The aim of this review is to summarize transcriptomic studies using single-cell RNA sequencing (scRNA-seq) and bulk RNA-seq to investigate leukemic stem cells (LSCs) population in acute myeloid leukemia (AML).

Methods

Literature for inclusion was identified through a PubMed search. Twenty-seven studies were analyzed, covering various aspects of LSCs biology, including epigenetic, transcriptional, and translational gene regulation, metabolic reprogramming or cellular differentiation.

Results

The reviewed studies highlight the complexity of LSCs, including their quiescent state, state-to-state cellular plasticity, and metabolic reprogramming from glycolysis to lipogenesis. Comparative analyses of matched diagnostic and post-treatment samples provide insights into the dynamic behavior of LSCs during therapy.
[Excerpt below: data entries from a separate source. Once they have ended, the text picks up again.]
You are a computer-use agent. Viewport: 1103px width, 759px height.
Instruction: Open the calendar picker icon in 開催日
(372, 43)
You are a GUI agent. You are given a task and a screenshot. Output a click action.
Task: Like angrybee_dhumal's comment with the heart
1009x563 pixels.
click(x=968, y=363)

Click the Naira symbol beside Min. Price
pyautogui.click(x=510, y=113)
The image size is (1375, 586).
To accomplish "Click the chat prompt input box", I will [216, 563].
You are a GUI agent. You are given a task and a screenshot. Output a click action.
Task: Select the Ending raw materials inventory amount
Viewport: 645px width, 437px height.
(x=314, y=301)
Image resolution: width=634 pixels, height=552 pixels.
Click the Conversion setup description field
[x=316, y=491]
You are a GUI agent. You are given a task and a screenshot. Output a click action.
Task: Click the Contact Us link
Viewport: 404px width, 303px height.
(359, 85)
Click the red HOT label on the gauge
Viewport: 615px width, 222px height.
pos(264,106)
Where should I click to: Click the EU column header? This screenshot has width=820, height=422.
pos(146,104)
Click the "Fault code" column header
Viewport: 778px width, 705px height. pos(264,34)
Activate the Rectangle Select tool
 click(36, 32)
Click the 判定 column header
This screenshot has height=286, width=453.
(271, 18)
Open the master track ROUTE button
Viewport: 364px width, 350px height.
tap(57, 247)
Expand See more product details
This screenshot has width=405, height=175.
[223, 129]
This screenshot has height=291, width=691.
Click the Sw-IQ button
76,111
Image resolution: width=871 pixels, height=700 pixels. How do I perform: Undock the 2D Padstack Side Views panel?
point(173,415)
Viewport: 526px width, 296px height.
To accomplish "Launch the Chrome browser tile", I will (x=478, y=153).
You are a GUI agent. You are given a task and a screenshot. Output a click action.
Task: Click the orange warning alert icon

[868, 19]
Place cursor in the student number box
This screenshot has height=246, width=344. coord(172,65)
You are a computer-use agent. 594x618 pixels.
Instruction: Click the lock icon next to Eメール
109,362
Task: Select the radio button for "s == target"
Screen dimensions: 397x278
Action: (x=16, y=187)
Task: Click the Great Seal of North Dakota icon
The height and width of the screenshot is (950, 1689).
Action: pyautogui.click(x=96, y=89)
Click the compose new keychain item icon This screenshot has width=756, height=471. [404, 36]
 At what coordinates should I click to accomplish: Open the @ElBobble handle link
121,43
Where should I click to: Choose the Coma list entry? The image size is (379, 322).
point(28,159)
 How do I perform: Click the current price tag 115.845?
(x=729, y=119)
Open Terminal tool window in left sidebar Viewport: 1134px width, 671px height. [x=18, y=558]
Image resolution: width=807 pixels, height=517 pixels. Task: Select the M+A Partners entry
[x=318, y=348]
The findings also identify potential therapeutic targets and strategies to selectively eradicate LSCs.

Conclusion

Single-cell RNA sequencing technologies offer unprecedented resolution for studying LSCs in AML, revealing cellular heterogeneity and dynamic evolution within these critical populations. Despite these advances, standardized criteria for LSCs identification are still needed, and longitudinal studies at clinically relevant time points are essential to fully understand their role in disease progression and therapy resistance. Such approaches may ultimately uncover novel therapeutic vulnerabilities and improve clinical management of AML.